## [Exercise description]
Rescale the stretch from the line containing "The width and height of the screenshot is (1280, 731)." through the line containing "pos(90,469)". Rewrite every line in it, requests included, with the click coordinates in the answers multiplied by 1.2 and rounded to whole numbers, halves rounding up.

## [Rows for finding displayed items]

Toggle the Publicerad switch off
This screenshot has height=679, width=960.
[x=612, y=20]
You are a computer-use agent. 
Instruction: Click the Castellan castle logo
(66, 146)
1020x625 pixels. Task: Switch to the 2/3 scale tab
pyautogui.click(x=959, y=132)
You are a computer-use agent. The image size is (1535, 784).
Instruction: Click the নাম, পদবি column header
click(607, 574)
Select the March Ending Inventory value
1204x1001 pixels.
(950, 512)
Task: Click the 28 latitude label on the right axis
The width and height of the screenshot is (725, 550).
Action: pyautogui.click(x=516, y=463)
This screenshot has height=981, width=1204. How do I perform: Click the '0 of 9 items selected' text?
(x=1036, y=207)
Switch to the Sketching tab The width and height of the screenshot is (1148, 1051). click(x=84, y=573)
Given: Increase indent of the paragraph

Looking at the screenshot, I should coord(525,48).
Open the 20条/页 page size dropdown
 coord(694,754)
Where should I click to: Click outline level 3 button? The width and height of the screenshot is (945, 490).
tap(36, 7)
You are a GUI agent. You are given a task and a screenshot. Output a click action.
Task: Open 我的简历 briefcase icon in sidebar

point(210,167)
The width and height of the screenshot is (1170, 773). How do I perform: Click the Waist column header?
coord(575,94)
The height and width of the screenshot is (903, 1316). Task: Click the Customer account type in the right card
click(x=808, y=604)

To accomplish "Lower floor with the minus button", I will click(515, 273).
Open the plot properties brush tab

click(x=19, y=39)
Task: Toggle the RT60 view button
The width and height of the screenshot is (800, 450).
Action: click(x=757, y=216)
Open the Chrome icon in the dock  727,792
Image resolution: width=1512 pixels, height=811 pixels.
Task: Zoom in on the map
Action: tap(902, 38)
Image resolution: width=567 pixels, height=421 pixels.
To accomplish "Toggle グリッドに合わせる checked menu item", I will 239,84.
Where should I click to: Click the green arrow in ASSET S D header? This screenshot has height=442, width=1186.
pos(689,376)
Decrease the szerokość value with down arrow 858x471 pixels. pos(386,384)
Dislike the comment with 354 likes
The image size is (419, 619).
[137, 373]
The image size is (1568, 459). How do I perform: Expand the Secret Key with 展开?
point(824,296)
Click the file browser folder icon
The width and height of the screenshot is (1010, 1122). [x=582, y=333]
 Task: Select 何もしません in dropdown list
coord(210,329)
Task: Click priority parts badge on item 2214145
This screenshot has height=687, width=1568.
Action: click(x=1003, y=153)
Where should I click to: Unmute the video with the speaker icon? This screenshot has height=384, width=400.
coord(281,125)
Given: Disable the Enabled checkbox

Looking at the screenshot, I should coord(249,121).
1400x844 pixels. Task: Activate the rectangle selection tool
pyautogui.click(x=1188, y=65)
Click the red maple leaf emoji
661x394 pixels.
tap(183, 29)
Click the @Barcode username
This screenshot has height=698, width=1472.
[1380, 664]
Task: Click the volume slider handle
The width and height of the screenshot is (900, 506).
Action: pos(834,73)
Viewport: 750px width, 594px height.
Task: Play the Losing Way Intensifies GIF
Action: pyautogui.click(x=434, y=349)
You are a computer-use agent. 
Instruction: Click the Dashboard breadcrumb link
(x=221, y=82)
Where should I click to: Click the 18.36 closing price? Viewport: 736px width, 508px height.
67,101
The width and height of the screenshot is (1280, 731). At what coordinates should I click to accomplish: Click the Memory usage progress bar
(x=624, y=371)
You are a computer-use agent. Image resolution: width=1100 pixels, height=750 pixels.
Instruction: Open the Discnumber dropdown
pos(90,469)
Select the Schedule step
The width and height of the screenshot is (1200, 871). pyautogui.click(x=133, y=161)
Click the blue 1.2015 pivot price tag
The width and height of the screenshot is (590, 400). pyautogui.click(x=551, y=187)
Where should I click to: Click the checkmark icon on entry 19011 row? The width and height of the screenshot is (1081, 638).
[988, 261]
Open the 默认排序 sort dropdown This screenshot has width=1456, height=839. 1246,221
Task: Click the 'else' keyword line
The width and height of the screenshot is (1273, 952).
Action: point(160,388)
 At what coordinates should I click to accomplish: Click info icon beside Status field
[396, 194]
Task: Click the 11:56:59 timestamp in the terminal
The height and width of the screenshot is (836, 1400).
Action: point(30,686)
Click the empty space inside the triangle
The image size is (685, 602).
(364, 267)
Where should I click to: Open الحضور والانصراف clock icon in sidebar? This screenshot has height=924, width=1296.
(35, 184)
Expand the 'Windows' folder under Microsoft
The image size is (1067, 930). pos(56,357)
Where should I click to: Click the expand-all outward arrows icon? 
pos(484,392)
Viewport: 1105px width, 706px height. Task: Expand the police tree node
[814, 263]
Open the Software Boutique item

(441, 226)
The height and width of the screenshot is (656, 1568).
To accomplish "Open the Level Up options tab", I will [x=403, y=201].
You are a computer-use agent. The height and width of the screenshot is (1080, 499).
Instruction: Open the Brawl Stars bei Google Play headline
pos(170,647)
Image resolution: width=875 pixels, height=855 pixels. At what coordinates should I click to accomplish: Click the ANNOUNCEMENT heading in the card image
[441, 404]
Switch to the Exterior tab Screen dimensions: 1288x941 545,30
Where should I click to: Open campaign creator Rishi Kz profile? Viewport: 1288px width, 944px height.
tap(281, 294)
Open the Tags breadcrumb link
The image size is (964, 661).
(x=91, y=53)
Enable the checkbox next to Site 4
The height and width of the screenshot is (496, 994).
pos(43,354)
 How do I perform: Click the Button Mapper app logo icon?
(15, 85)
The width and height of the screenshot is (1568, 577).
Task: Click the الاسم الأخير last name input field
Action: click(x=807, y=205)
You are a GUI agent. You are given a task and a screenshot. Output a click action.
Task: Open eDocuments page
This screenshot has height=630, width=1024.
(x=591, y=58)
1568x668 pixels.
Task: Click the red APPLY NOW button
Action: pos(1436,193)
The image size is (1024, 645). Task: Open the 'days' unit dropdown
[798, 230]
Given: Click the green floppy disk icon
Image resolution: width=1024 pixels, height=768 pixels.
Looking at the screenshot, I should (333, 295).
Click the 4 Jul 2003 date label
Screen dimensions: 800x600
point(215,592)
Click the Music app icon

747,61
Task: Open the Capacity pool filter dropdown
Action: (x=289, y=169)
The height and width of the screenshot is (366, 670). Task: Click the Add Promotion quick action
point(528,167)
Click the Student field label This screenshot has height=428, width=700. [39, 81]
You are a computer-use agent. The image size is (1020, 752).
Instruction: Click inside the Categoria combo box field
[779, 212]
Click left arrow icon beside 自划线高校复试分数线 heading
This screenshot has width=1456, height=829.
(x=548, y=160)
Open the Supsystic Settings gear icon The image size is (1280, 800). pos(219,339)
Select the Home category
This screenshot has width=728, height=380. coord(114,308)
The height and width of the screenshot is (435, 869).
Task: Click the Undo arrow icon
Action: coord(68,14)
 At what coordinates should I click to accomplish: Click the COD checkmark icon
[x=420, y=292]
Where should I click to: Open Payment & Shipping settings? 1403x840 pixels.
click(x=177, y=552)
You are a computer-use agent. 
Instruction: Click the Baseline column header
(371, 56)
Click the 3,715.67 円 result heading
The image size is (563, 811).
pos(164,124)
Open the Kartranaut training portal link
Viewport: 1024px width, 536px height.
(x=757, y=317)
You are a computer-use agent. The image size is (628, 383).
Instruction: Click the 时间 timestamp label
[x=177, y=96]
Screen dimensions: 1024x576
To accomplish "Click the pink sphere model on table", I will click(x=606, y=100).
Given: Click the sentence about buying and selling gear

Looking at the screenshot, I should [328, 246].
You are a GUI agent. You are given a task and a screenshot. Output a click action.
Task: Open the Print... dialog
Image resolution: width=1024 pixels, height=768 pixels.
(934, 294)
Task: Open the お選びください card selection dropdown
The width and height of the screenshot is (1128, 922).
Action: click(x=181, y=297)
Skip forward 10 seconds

## [Exercise response]
The width and height of the screenshot is (1280, 731). At what coordinates should I click to accomplish: Click the Memory usage progress bar
(x=749, y=445)
You are a computer-use agent. Image resolution: width=1100 pixels, height=750 pixels.
Instruction: Open the Discnumber dropdown
pos(108,563)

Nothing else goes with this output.